A distanza di quasi quattro anni dallo scandalo per le consulenze svolte, e dalla successiva accusa di aver intascato tangenti per l'assegnazione del Mondiale 2022 al Qatar, Michel Platini torna a parlare e a rivendicare la sua innocenza. L'ex numero uno dell'Uefa, che nel 2015 si era anche candidato per la presidenza della Fifa, ha infatti rilasciato un'intervista nella quale ha sparato a zero contro chi lo ha di fatto lasciato fuori dal calcio.

"Sono stato vittima di una forma di complotto, sì, totalmente, tra quelli della FIFA e della magistratura svizzera – ha dichiarato Platini al canale televisivo svizzero RTS – C'era un accordo tra la FIFA e loro per farmi fuori, ma non ho intenzione di dire che c'entri lo stato svizzero. Negli ultimi 4 anni ho vissuto una vacanza forzata, ora è il momento di tornare. Non so dove e non so come, ma tornerò. Non posso farmi bloccare da una sospensione, anche se è stata comminata da idioti. Infantino? Probabilmente non ha molta voglia che io ritorni nel mondo del calcio".

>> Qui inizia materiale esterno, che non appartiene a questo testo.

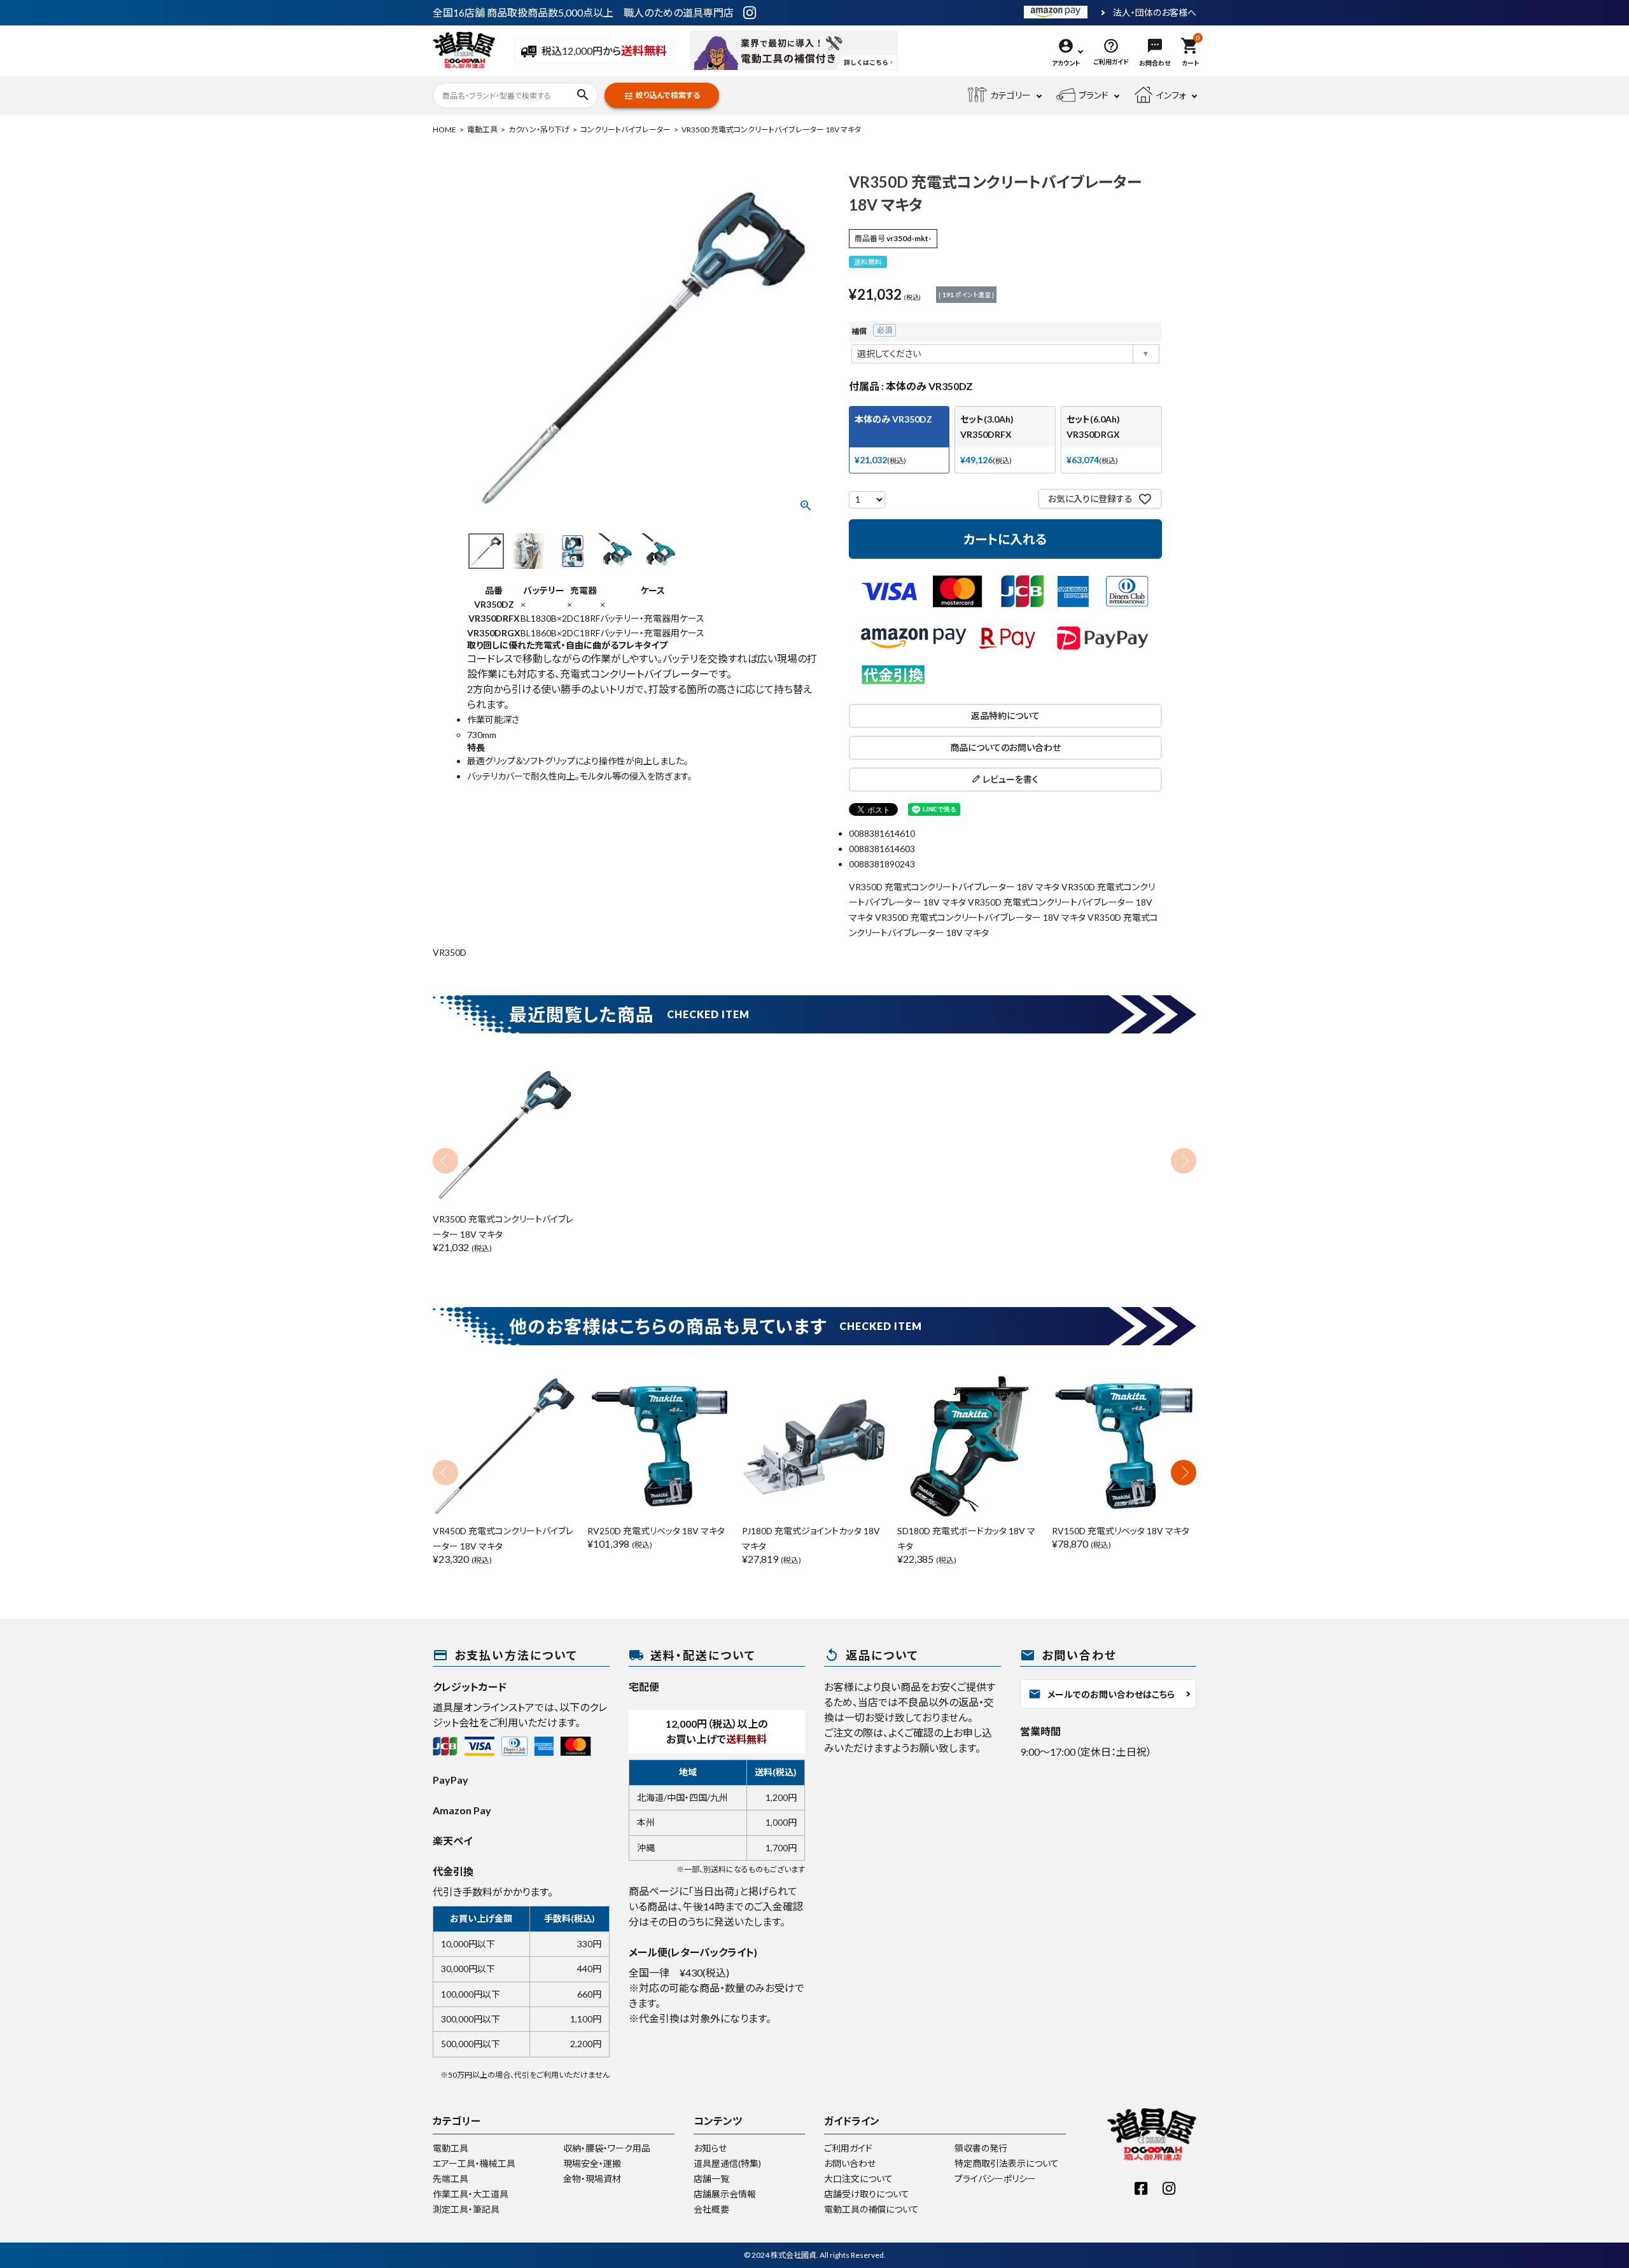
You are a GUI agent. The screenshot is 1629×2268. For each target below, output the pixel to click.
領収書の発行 (980, 2148)
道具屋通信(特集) (727, 2163)
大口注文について (858, 2178)
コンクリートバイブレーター (625, 129)
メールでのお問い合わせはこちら (1101, 1694)
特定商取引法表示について (1006, 2163)
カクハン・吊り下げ (539, 129)
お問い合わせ (850, 2163)
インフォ (1171, 95)
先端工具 (450, 2178)
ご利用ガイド (848, 2148)
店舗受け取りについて (866, 2193)
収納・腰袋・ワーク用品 (606, 2148)
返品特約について (1005, 715)
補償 (872, 331)
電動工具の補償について (871, 2209)
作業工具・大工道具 (470, 2193)
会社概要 (711, 2209)
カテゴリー (1010, 95)
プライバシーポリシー (995, 2178)
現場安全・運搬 (592, 2163)
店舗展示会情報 (725, 2193)
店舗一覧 (711, 2178)
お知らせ (710, 2148)
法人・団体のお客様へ (1154, 12)
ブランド (1093, 95)
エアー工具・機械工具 (474, 2163)
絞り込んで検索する (662, 95)
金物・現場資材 (592, 2178)
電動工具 (482, 129)
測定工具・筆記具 (466, 2209)
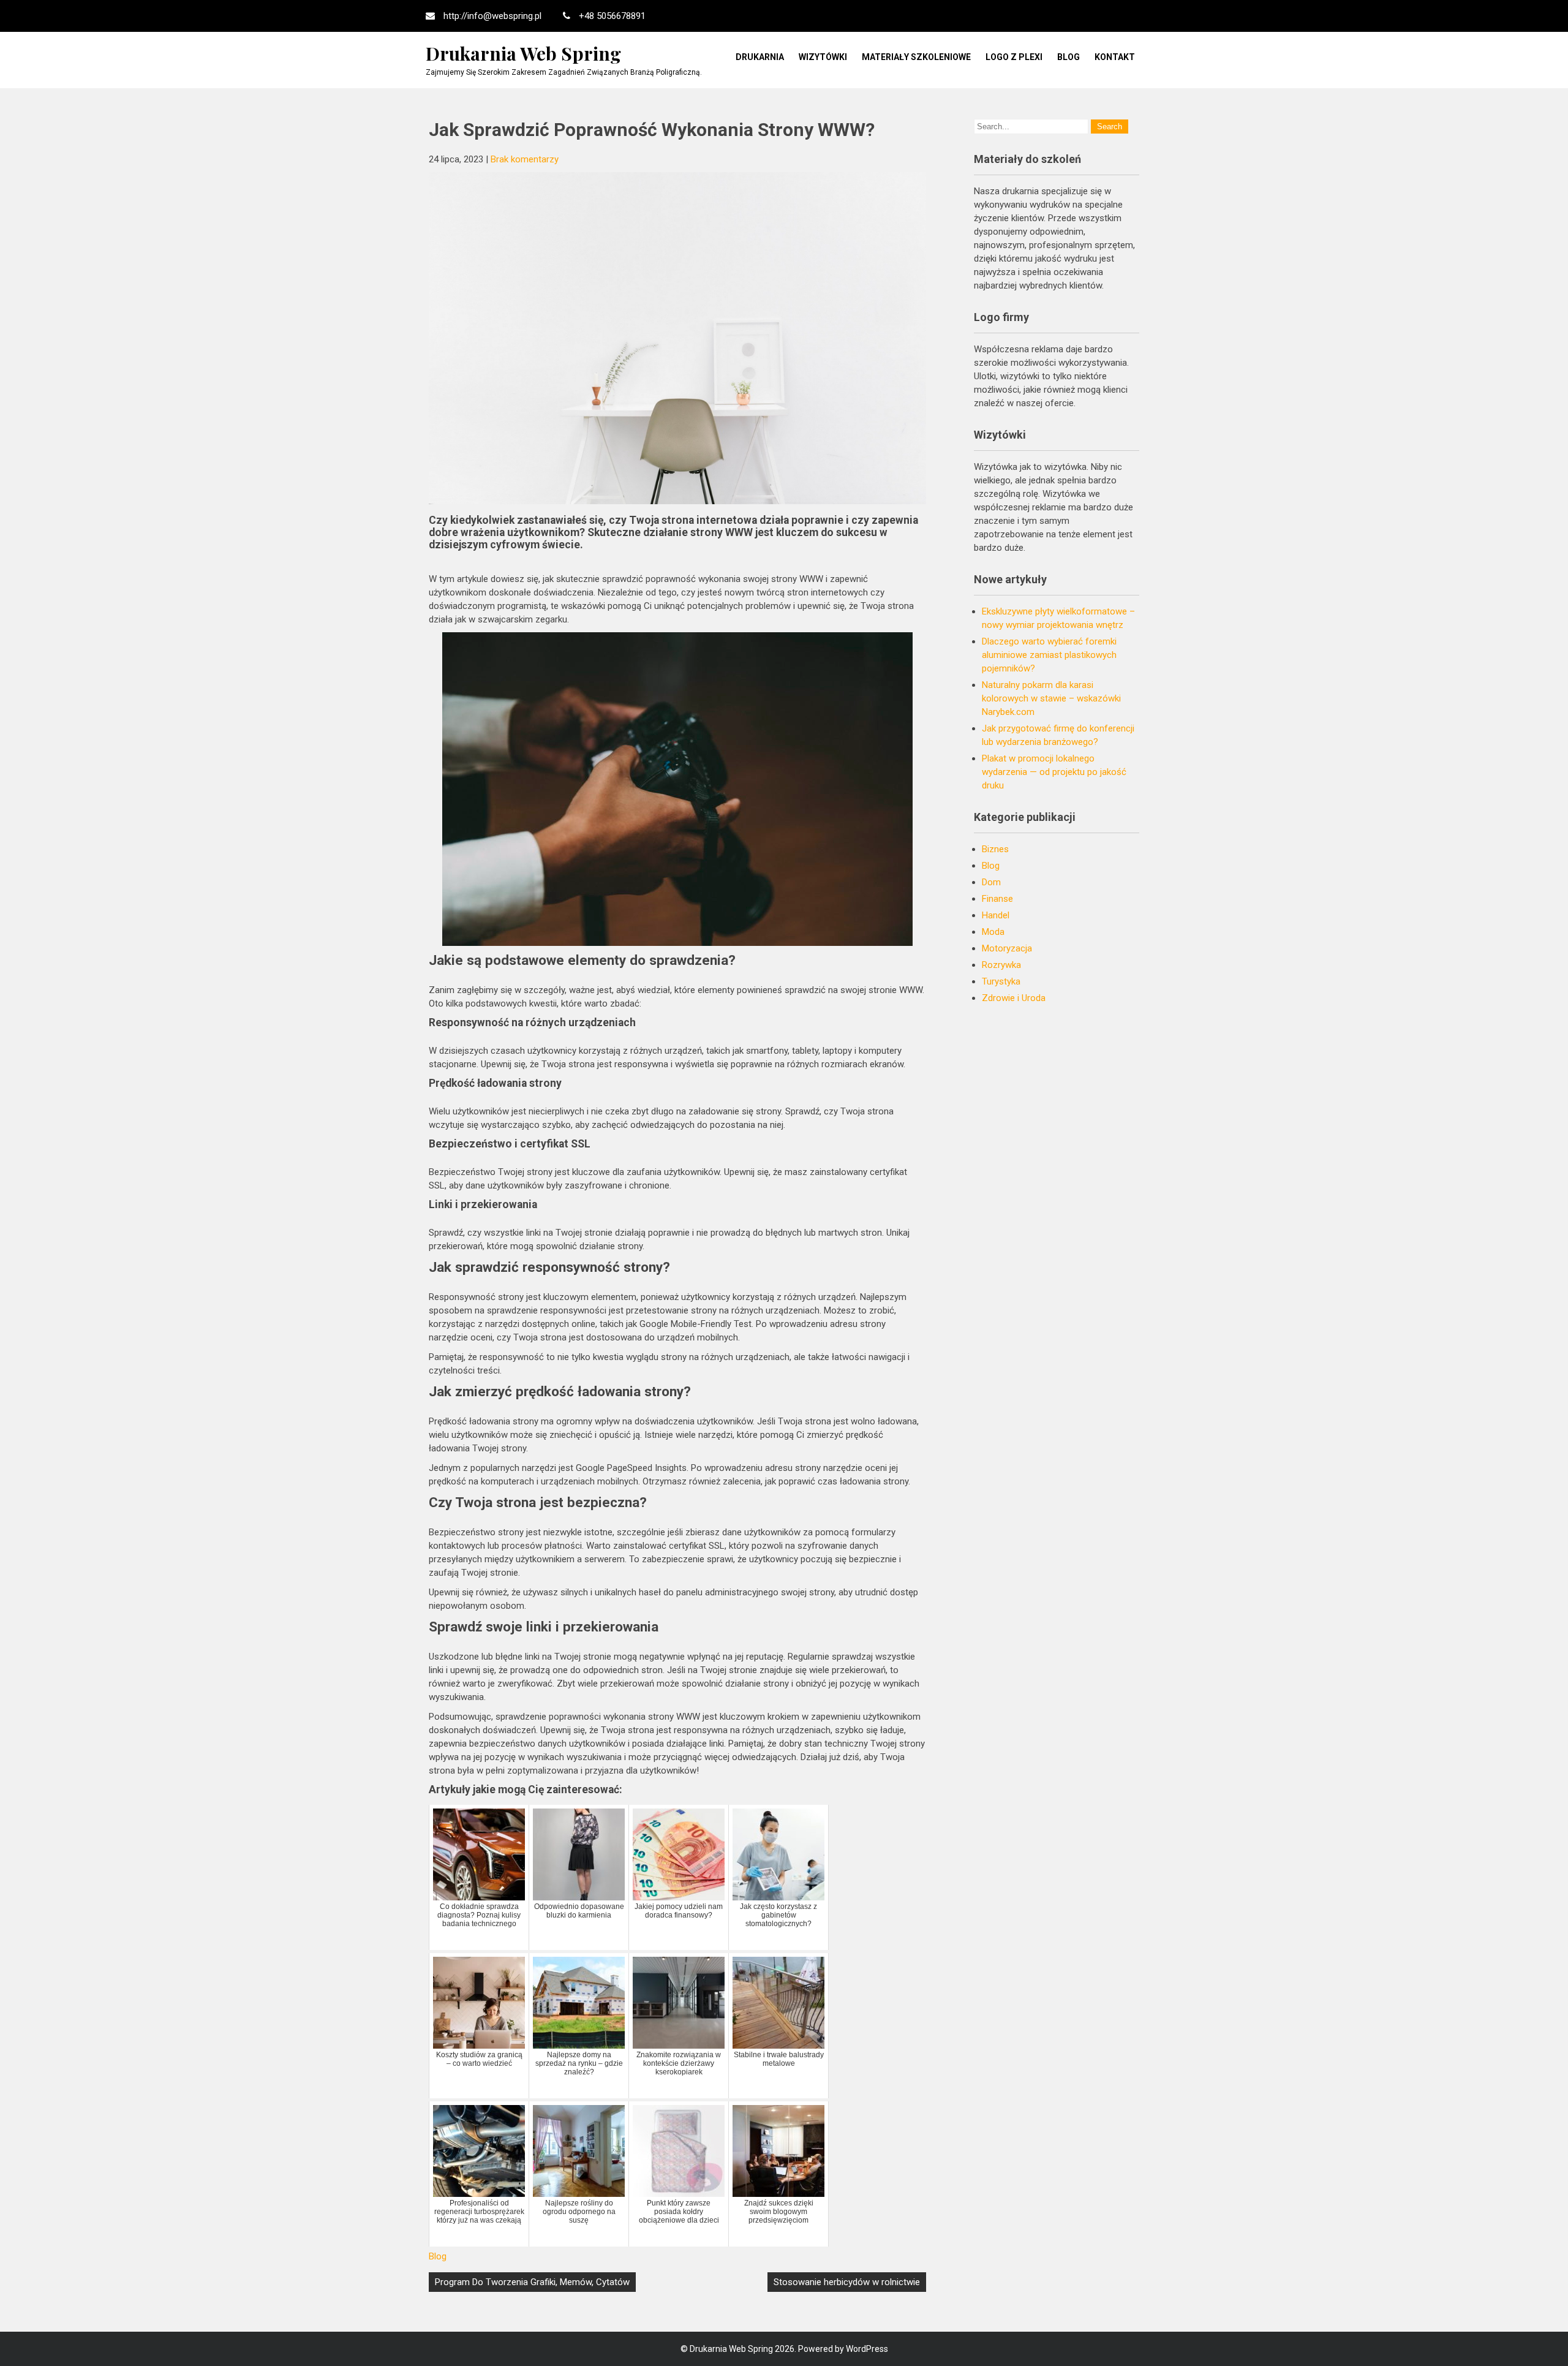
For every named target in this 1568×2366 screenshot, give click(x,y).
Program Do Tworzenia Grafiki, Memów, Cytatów (532, 2282)
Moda (993, 931)
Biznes (995, 849)
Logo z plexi (1014, 57)
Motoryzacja (1007, 948)
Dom (991, 882)
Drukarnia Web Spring (523, 53)
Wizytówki (823, 57)
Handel (995, 915)
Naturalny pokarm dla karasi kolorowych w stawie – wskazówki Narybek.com (1051, 698)
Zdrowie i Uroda (1014, 997)
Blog (1068, 57)
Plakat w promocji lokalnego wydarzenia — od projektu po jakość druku (1054, 772)
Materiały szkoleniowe (916, 57)
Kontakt (1115, 57)
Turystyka (1001, 981)
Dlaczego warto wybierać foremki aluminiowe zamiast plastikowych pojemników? (1049, 655)
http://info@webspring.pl (492, 15)
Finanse (997, 898)
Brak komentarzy (525, 159)
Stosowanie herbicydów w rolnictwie (847, 2282)
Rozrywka (1001, 964)
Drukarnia (760, 57)
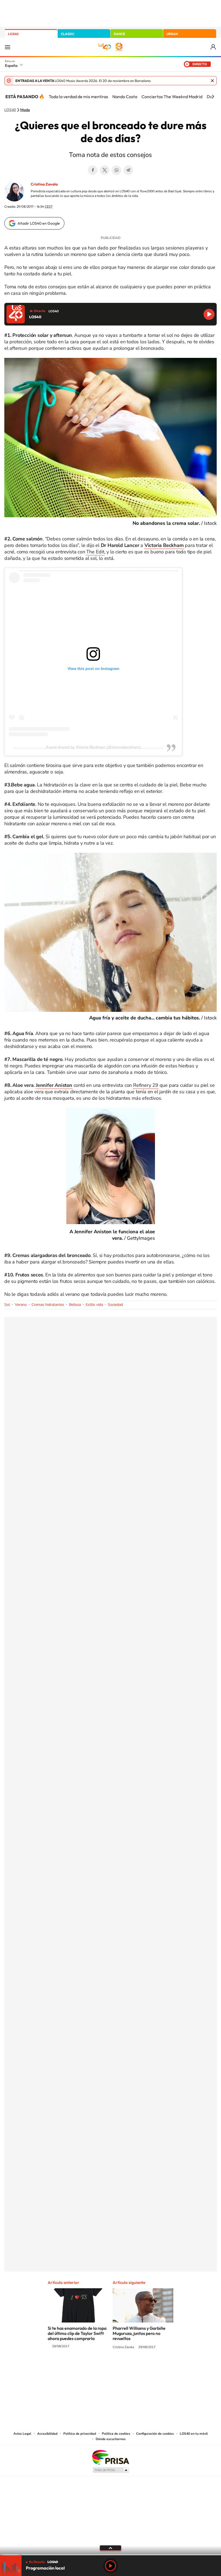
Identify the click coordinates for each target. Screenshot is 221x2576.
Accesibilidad (47, 2433)
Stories (143, 2367)
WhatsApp (116, 170)
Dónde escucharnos (111, 2439)
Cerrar (212, 80)
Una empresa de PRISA (110, 2457)
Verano (21, 1304)
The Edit (95, 552)
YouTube (99, 2367)
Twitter (104, 170)
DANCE (119, 34)
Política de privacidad (79, 2433)
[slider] (110, 2554)
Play (110, 2565)
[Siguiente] (213, 96)
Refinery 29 (145, 1085)
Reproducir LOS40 (209, 314)
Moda (25, 110)
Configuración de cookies (155, 2433)
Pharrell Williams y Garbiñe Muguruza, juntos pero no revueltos (139, 2333)
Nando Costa (124, 96)
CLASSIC (67, 34)
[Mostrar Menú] (7, 47)
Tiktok (89, 2367)
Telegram (128, 170)
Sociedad (115, 1304)
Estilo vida (94, 1304)
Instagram (78, 2367)
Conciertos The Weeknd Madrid (171, 96)
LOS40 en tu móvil (194, 2433)
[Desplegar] (110, 2547)
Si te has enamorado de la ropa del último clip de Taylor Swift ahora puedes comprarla (77, 2333)
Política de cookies (116, 2433)
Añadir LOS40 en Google (39, 223)
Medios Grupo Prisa (110, 2470)
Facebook (93, 170)
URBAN (172, 34)
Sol (7, 1304)
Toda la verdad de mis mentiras (78, 96)
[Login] (213, 47)
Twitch (132, 2367)
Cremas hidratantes (48, 1304)
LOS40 (13, 34)
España (11, 65)
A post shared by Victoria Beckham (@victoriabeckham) (93, 747)
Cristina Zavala (44, 184)
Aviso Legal (22, 2433)
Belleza (75, 1304)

L'arresto del giugno scorso

In attesa della scadenza della sua squalifica, che avverrà nel prossimo mese di ottobre, il 64enne ex fuoriclasse della Juventus e della nazionale francese, e numero uno della Uefa dal dal 2007 al 2015, ha dunque lanciato accuse pesantissime destinate a far tremare anche ai piani alti del "palazzo" mondiale del calcio. Nel giugno scorso, il nome di Michel Platini era inoltre tornato a riempire le prime pagine di tutti i giornali in seguito al suo arresto e al successivo interrogatorio in merito all'inchiesta sull'assegnazione dei Mondiali del 2022 al Qatar.

"È stata lunga ma considerando il numero delle domande non poteva che essere così – ha spiegato dopo l'interrogatorio e il rilascio – Mi stato chiesto di Euro 2016, Mondiale in Russia, Mondiale in Qatar, Fifa. Se ho la sensazione di essere perseguitato? Oggi è un po' speciale, arrivare come testimone ed essere subito preso in custodia fa male. Fa male per tutto quello che penso e per tutto quello che ho fatto. Ma al di là di tutto, loro fanno il loro lavoro e noi abbiamo cercato di rispondere a tutte le domande".